Feedback (thoughts, prior art) wanted on templating system (long)

From: rif
Subject: Feedback (thoughts, prior art) wanted on templating system (long)
Date: Sun, 06 Mar 2005 15:34:16 +0000
Message-ID: <wj0acpgwzyf.fsf@five-percent-nation.mit.edu>

Hi.

I've been working on a little project, and I was hoping people here
could give me some feedback.  I'm especially interested in looking at
other systems with similar goals.

I do a lot of numerical scientific work.  It is important that my
programs be efficient.  I have found that CMUCL will give me
sufficient numerical efficiency, if I am careful about making
declarations.  The system I'm building is a first attempt towards
making it easier and more natural to write efficient programs.

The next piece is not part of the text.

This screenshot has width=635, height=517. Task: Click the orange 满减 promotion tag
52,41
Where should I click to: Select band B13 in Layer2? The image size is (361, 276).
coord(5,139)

My system is a form of "templating" system, that allows one to
automatically construct a parametrized family of efficient
implementations with as little work as possible.  For example, suppose
I need functions to scale arrays of numbers by a constant.  In my
current system, I can say:

(def-templated scale-array ((a :array) (s :scalar :tied-to a))
  (let* ((length (length a))
         (result (make-array length :element-type '(:elt-type a))))
    (declare (type fixnum length))
    (dotimes (i length)
      (setf (aref result i)
            (* s (aref a i))))
    result))

This says that a is an array parameter, and s is a scalar parameter
that is of the same type as a.  Evaluating def-templated creates a
generic function for scale-array, and it also creates a macro,
instantiate-scale-array, with the following macroexpansion:

CL-USER> (macroexpand-1 '(instantiate-scale-array double-float))
(LOCALLY
 (DECLARE (OPTIMIZE (SPEED 3) (SAFETY 0) (DEBUG 1)))
 (DEFMETHOD SCALE-ARRAY
            ((A #<BUILT-IN-CLASS KERNEL::SIMPLE-ARRAY-DOUBLE-FLOAT {281B11E5}>)
             (S DOUBLE-FLOAT))
            (DECLARE (TYPE (SIMPLE-ARRAY DOUBLE-FLOAT (*)) A)
             (TYPE DOUBLE-FLOAT S))
            (LET* ((LENGTH (LENGTH A))
                   (RESULT (MAKE-ARRAY LENGTH :ELEMENT-TYPE 'DOUBLE-FLOAT)))
              (DECLARE (TYPE FIXNUM LENGTH))
              (DOTIMES (I LENGTH) (SETF (AREF RESULT I) (* S (AREF A I))))
              RESULT)))

Note that the instantiation includes type declarations for the
defmethod parameters, even though the template didn't include them at
all --- since the types are known at instantation time, these type
declarations can be automatically generated.

The "unspecialized method", (scale-array (a t) (s t)), has additional
behavior.  It checks to see if a is of a type it knows how to
specialize on, and if so, automatically instantiates and runs the
specialized method.  With this feature, users don't have to explicitly
instantiate the template --- they just call the function, and if the
system can build a useful specialization, it will.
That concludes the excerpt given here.